Affagart’s main goal was to write a guide for the pilgrim in the Holy Land. He wanted to prevent Christians from giving up too easily when undertaking the journey to the Holy Land, and to show them that, despite the great difficulties, the pilgrimage was feasible. His account is condensed in a small simple and precise treatise with information on the diversity of the countries, languages, currencies, the dangers by sea and by land, the way of living of different "sects" of Christians, the distances between places, that might be useful to a traveller.

== Extracts ==

"After having disposed of our consciences and our goods with the blessing of God, on the first day of March, we left the city of Chartres in the company of a nobleman and virtuous personage, the Lord of the River, to go straight to Paris, where instead we dressed in the way of hermit s in order to make our journey more simply and religiously. For whoever wants to do it must be in simple and concealed clothing, even if in great condition, and mainly to go to Mount Sinai, for those who prove themselves to be richer are in greater danger and are more molested, and Christians on the sea and Turks in their countries..."

"All the pilgrims assembled in Venice, around Pentecost, as is customary, we addressed a supplication to the Lordship to deliver us a ship to make our voyage, which thing was granted to us, in spite of the doubts and fears caused by the capture of four of their galleys by the Barbary Moors and because, lacking in wheat in the country, the Lordship had ordered all ships to load wheat in Barbary. Nonetheless, we were given a choice, and eventually the pilgrims agreed to take "the Dauphine". The boss's name was Janot, a rather inhuman man ..."

"At that time there were few pilgrims and, for this reason, we could not agree with the boss, especially since there were few people in authority. Monsignor the Bishop of Cambrai was there, but he returned from Venice. He wanted to go there a great multitude of character of state, like bishops, abbots, dukes, counts, barons and other personages of cloth, which defray the ship, and thus the small ones passed more cheaply and more easily, but since that this wicked bawdy of Luther reigned with his accomplices and also Erasmus, who, in his Colloquies and Enchiridion blamed the trips, several Christians withdrew and cooled off, and mainly the Flemings and Germans who wanted to be the most devout to travel than all the others."

"But now there are only poor people and few in number, and the less, the more it costs everyone. And you have to pay the captain well and pay the ship as if it were full, or else the merchant wouldn't save his wages.

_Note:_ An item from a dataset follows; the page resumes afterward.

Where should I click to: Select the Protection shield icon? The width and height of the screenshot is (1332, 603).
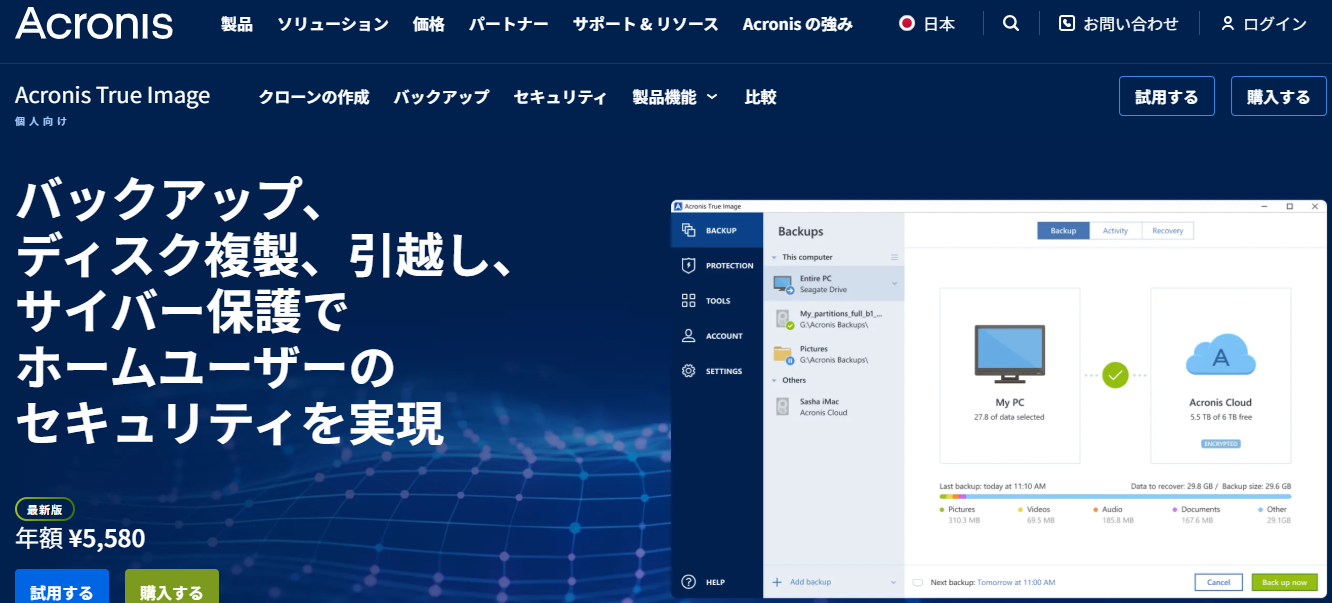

Because of this, for several years already, the voyage was interrupted and there was no determined ship to carry the pilgrims together, but each one sought his good match where he could, one in a ship, the others into another; some to Candia (Crete), others to Cyprus, and others to Syria, Beirut or Tripoli; and if the princes and other Christian lords do not return to their original devotion, the journey is in danger of being lost."